Data containers, heirarchical models and minibatches

Hi everyone,

I’m having an issue with getting a heirarchical model to work with pm.Data containers. I’m using data containers because in the model documentation (https://docs.pymc.io/api/model.html#pymc3.model.set_data) if you want to predict on new data you need to use pm.set_data() to switch the shared variable in the model from the data used to train the model to some new data. I have seen examples of this for normal non-heirarchical models, but not heirarchical models. The use of pm.set_data() works for pickled models too, so you can save a model using pickle, load it up and use the model to predict on new data.

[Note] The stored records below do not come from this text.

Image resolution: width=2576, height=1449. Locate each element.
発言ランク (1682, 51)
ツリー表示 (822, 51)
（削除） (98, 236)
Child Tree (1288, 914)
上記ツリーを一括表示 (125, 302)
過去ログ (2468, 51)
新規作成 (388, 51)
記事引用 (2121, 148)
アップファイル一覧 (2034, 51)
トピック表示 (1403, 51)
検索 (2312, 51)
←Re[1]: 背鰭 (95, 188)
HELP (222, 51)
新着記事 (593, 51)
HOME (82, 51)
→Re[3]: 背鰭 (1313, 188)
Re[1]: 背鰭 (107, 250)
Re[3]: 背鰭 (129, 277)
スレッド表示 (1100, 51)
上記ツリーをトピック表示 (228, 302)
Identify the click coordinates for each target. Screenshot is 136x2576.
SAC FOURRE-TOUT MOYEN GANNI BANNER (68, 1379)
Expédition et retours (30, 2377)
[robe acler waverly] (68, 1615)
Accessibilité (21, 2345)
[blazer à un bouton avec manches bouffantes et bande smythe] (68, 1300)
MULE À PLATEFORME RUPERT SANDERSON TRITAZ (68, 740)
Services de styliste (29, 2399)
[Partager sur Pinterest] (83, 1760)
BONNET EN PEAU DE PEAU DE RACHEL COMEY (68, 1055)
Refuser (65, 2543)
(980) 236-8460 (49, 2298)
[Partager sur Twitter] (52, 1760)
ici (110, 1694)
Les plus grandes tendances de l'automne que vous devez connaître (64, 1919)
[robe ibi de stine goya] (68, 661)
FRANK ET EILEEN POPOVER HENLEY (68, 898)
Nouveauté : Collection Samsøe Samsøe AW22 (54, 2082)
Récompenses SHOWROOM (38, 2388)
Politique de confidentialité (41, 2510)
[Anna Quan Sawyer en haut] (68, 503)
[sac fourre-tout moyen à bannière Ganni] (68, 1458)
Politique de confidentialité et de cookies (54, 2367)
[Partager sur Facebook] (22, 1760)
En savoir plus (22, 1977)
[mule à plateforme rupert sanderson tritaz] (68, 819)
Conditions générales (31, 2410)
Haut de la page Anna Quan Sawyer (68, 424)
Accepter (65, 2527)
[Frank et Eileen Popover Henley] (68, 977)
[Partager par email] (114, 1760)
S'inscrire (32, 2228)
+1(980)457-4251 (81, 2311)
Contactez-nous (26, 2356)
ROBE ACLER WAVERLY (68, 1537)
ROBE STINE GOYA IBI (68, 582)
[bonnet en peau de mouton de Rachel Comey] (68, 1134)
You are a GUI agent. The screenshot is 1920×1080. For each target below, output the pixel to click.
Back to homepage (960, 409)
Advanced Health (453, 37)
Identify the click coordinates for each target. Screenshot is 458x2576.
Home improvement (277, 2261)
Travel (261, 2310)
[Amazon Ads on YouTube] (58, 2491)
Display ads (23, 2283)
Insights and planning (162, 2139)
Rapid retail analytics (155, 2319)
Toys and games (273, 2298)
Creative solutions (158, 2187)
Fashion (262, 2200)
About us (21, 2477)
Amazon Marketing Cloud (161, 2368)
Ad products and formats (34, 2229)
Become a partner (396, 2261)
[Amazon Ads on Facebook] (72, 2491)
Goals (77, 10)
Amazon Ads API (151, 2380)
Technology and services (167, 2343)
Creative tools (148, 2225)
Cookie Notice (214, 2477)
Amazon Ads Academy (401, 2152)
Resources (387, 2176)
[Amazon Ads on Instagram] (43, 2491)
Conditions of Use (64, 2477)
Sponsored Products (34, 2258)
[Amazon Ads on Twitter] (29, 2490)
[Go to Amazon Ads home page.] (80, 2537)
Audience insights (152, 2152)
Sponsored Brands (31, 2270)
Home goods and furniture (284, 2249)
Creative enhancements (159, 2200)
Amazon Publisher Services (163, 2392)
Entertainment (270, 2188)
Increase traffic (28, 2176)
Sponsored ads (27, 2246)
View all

The issue I am having is that line 22 of the following code logit_p_formula = constant[group_identifier_shared], throws a TypeError: index must be integers. This is because the variable type of group_identifier_shared has been cast to float, relating to this issue (https://github.com/pymc-devs/pymc3/pull/3611). To note, the model has worked fine if x_train_shared, y_train_shared and group_identifier_shared are set as shared variables like this x_train_shared = shared(x_train.values) but then you cant save the model, load it up and make predictions on new data.

## define the number of groups
num_groups = group_identifier.nunique()

with pm.Model() as model:
    ## turn x/y_train and group identifier into a data container, for model definition and predictions 
    x_train_shared = pm.Data('x', x_train.values)
    y_train_shared = pm.Data('y', y_train.values)
    group_identifier_shared = pm.Data('group_identifier', group_identifier.values)
    
    ## model hyperparameters
    constant_mu         = pm.Normal('constant_mu',              mu=0,   sigma=2.5 ) 
    constant_sigma      = pm.HalfCauchy('constant_sigma',               beta=2.5 )   
   
    coefficients_mu     = pm.Normal('coefficients_mu',          mu=0,   sigma=2.5,  shape=x_train.shape[1] )   
    coefficients_sigma  = pm.HalfCauchy('coefficients_sigma',           beta=5,    shape=x_train.shape[1] )  
    

    coefficients        = pm.Normal('coefficients',         mu=coefficients_mu, sigma=coefficients_sigma,   shape= (num_groups, x_train.shape[1]) )
    constant            = pm.Normal('constant',             mu=constant_mu,     sigma=constant_sigma,       shape = num_groups)     

    ## define logit_p_formula
    logit_p_formula = constant[group_identifier_shared]

    for i, col in enumerate(x_train.columns):
        logit_p_formula = logit_p_formula + (coefficients[group_identifier_shared, i] * x_train_shared[:, i])

    outcome     = pm.Bernoulli('outcome',
                                logit_p     = logit_p_formula, 
                                observed    = y_train_shared)

I have a few questions:

  1. If the issue with pm.Data containers being cast to float by default was solved. i.e. the data container kept the type of the data given to it. Would the heirarchical model work?
  2. Am I doing something wrong?
  3. Do data containers and minibatches work together like they do with plain shared theano variables?

thanks for any help you can provide.

Hi,
This is indeed the object of an ongoing PR. In the meantime, you can do pm.intX(pm.Data('group_identifier', group_identifier.values)). This will cast the shared variables as ints again, allowing you to use them as index variables.
At first glance, I don’t see any obvious issue with the model (maybe your priors will be too wide), so the best would be to try it out.
Hope this helps :vulcan_salute:

Hi Alex, I’ve just tested that and it works thanks. I managed to train the model, save it, reload and predict on new data with it. Thanks alot.

1 Like